How can I make Julia do this for me?

This is a set of linear equations so first rearrange them in the following way:

-x + y = 0
2x + y = 3

and you see that they are in the form of a linear equation system A*v=b where. A is a matrix:

julia> A = [-1 1; 2 1]
2×2 Array{Int64,2}:
 -1  1
  2  1

and b is a vector:

julia> b = [0, 3]
2-element Array{Int64,1}:
 0
 3

Now v contains your unknown variables x and y. You can now solve the system using the left division operator \:

julia> A\b
2-element Array{Float64,1}:
 1.0
 1.0

If you had a more general system of non-linear equations you should use NLsolve.jl package:

julia> using NLsolve

julia> function f!(F, v)
           x = v[1]
           y = v[2]
           F[1] = -x + y
           F[2] = 2*x + y - 3
       end
f! (generic function with 1 method)

julia> res = nlsolve(f!, [0.0; 0.0])
Results of Nonlinear Solver Algorithm
 * Algorithm: Trust-region with dogleg and autoscaling
 * Starting Point: [0.0, 0.0]
 * Zero: [1.0000000000003109, 0.9999999999999647]
 * Inf-norm of residuals: 0.000000
 * Iterations: 2
 * Convergence: true
   * |x - x'| < 0.0e+00: false
   * |f(x)| < 1.0e-08: true
 * Function Calls (f): 3
 * Jacobian Calls (df/dx): 3

julia> res.zero
2-element Array{Float64,1}:
 1.0000000000003109
 0.9999999999999647

(note that in f! we define two outputs F[1] and F[2] to be equal to zero - you have to rearrange your equations in this way).

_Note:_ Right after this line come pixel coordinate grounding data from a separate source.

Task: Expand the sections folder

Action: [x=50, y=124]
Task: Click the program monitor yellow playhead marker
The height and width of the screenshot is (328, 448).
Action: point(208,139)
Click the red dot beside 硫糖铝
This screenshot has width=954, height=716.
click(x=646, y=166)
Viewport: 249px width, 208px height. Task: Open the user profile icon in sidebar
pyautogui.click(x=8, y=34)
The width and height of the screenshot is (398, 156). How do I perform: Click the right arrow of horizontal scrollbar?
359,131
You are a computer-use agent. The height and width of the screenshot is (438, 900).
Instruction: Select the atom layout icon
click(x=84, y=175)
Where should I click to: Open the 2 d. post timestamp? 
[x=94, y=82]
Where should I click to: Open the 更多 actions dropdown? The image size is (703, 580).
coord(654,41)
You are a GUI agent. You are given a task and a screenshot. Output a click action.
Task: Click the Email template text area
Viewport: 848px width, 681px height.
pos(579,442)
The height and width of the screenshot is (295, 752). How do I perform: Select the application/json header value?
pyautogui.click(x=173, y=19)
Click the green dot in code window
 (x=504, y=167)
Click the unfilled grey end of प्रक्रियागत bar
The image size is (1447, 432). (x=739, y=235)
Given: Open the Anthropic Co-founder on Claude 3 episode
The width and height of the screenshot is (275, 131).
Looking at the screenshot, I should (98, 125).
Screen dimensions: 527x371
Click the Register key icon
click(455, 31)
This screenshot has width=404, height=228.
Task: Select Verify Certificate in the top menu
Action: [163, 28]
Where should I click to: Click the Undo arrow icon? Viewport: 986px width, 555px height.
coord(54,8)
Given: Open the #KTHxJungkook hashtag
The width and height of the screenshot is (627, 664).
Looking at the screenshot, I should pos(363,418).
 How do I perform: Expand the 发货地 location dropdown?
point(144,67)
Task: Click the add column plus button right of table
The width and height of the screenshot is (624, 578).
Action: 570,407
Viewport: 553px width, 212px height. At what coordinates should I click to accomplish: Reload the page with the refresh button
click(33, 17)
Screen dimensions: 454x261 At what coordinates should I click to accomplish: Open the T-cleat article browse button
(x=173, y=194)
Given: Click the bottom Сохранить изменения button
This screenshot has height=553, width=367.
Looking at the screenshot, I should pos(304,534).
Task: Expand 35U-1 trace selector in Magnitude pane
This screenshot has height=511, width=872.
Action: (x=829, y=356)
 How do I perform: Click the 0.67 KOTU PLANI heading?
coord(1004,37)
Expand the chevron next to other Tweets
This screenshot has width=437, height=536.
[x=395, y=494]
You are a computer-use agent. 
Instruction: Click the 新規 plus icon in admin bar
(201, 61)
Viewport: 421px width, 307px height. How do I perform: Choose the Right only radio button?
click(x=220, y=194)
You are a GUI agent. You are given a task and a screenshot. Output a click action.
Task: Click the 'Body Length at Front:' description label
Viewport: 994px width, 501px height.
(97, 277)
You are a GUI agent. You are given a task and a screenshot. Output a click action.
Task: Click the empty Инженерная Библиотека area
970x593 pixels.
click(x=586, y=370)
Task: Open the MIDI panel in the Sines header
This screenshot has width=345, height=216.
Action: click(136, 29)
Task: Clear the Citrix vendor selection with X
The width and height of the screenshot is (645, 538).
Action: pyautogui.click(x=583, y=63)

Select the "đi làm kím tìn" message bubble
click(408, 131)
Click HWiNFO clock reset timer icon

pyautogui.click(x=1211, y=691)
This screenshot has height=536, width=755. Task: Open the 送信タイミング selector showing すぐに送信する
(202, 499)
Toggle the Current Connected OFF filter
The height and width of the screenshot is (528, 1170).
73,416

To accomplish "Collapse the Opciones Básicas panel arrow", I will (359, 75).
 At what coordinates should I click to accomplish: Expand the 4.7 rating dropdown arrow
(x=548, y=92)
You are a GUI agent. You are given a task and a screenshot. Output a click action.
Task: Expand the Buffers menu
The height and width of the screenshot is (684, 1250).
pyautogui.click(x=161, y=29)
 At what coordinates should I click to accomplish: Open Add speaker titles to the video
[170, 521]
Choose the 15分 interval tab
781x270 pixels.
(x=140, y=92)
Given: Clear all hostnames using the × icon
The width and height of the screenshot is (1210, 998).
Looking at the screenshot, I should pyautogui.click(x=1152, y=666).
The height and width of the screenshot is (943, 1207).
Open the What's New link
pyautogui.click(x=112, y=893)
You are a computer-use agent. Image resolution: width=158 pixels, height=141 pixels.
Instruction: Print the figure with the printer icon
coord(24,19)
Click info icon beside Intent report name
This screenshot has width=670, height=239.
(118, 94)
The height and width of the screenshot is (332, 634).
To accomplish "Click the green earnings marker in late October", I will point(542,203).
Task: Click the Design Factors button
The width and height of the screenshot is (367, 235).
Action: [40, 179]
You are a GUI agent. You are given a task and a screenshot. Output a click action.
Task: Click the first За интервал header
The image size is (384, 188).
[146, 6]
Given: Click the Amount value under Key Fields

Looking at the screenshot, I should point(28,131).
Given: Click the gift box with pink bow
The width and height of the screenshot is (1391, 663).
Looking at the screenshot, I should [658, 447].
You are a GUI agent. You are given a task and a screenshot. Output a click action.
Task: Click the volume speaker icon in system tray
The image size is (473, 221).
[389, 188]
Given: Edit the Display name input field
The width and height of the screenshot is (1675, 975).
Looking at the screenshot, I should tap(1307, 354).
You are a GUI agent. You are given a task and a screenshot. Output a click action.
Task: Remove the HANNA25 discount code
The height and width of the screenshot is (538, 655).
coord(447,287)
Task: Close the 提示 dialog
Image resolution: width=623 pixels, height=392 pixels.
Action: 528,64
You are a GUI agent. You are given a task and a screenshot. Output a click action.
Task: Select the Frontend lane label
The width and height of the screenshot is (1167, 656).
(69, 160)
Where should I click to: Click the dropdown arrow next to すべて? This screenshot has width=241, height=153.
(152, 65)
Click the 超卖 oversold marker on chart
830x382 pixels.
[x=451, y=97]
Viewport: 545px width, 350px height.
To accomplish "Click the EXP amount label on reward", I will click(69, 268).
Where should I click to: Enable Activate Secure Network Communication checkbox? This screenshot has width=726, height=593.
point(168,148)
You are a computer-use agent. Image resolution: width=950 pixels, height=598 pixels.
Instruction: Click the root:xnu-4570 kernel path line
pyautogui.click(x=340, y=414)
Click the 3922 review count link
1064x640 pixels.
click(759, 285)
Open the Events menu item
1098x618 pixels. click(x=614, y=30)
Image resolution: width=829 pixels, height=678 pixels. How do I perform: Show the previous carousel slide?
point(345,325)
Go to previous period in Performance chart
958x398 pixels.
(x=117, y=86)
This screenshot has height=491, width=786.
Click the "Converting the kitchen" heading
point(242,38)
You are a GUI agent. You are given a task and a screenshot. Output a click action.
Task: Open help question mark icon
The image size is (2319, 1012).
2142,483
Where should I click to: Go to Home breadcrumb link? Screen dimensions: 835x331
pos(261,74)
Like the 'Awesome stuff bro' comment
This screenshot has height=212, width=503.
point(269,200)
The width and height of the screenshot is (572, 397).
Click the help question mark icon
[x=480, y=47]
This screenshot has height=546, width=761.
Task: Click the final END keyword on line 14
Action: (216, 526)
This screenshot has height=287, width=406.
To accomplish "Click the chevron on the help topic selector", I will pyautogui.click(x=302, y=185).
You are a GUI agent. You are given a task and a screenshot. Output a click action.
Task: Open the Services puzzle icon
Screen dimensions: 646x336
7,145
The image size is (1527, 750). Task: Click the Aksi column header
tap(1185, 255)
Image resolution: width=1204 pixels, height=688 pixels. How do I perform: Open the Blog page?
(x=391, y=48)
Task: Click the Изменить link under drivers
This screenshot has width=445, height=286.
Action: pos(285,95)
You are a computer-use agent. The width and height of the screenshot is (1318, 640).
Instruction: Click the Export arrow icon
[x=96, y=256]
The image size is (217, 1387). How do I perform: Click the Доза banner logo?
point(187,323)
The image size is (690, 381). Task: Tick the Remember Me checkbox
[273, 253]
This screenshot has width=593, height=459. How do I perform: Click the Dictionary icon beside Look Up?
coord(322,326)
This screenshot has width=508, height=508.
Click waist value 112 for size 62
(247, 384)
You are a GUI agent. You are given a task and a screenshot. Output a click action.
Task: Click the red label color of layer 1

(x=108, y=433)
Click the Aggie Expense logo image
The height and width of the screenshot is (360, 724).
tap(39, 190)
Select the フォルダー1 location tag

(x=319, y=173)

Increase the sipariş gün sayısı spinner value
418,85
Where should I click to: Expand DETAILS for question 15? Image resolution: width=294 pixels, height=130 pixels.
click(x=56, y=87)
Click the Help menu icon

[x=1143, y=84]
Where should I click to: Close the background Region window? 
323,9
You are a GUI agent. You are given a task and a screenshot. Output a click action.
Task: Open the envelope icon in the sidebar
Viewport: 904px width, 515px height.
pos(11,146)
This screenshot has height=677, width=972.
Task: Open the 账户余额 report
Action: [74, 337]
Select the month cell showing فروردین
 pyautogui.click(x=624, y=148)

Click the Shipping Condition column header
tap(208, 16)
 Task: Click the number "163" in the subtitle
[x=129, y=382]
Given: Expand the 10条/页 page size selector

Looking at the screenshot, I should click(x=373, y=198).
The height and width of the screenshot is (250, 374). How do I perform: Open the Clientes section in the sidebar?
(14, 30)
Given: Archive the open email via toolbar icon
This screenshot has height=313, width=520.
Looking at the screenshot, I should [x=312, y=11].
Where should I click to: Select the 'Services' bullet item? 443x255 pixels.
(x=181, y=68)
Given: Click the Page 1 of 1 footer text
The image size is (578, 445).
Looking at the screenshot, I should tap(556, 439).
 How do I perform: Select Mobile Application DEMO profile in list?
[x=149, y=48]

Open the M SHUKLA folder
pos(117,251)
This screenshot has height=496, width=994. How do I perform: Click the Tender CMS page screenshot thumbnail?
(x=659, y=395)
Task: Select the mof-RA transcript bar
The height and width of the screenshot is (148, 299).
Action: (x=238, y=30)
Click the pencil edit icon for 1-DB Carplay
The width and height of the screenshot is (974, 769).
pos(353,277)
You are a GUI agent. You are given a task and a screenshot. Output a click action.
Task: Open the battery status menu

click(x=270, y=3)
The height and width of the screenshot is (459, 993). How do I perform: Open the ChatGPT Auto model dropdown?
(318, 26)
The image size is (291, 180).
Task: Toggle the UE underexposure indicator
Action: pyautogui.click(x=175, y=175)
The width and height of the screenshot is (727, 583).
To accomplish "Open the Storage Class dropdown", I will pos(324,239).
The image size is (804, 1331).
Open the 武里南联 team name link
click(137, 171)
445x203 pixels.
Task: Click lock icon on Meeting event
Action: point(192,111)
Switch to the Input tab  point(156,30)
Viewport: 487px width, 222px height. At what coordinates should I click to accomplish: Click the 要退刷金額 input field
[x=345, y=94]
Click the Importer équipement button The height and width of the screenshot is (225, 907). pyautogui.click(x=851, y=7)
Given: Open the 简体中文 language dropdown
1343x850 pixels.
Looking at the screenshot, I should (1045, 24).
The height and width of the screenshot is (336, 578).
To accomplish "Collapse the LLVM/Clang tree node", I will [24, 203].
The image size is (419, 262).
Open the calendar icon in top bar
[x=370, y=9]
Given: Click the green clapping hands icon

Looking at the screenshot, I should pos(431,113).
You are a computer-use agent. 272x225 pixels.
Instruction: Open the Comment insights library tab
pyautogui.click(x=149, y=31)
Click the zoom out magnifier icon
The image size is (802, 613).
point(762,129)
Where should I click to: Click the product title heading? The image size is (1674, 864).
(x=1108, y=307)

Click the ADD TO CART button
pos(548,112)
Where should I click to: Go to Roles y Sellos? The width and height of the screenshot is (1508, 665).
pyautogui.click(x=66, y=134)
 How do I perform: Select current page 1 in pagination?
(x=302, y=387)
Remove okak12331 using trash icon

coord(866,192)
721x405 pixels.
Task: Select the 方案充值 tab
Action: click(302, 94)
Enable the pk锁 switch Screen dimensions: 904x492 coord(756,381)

For more details how to use NLsolve.jl see https://github.com/JuliaNLSolvers/NLsolve.jl.

Mr @bogumił-kamiński gave an excellent answer. However, just a friendly reminder, the solution MAY NOT EXIST for some other system of linear equations. In that case, you'll get a SingularException. Consider checking if the solution exists or not. For example,

using LinearAlgebra;
"""

y = x         =>     x - y = 0  =>    |1  -1| X = |0|  => AX = B => X = A⁻¹B     
y = -2x + 3          2x + y = 3       |2   1|     |3|
"""

function solution()
  A::Matrix{Int64} = Matrix{Int64}([1 -1; 2 1]);
  
  br::Matrix{Int64} = Matrix{Int64}([0 3]);
  bc = transpose(br);

  # bc::Matrix{Int64} = Matrix{Int64}([0 ;3;;]);   # I missed a semicolon, that's why I got an error
  # println(bc);

  if(det(A) == 0)    # existence check
    println("soln doesnot exist. returning...");
    return
  end
  A⁻¹ = inv(A);
  println("solution exists:")
  X = A⁻¹ * bc;
  println(X);

end

solution();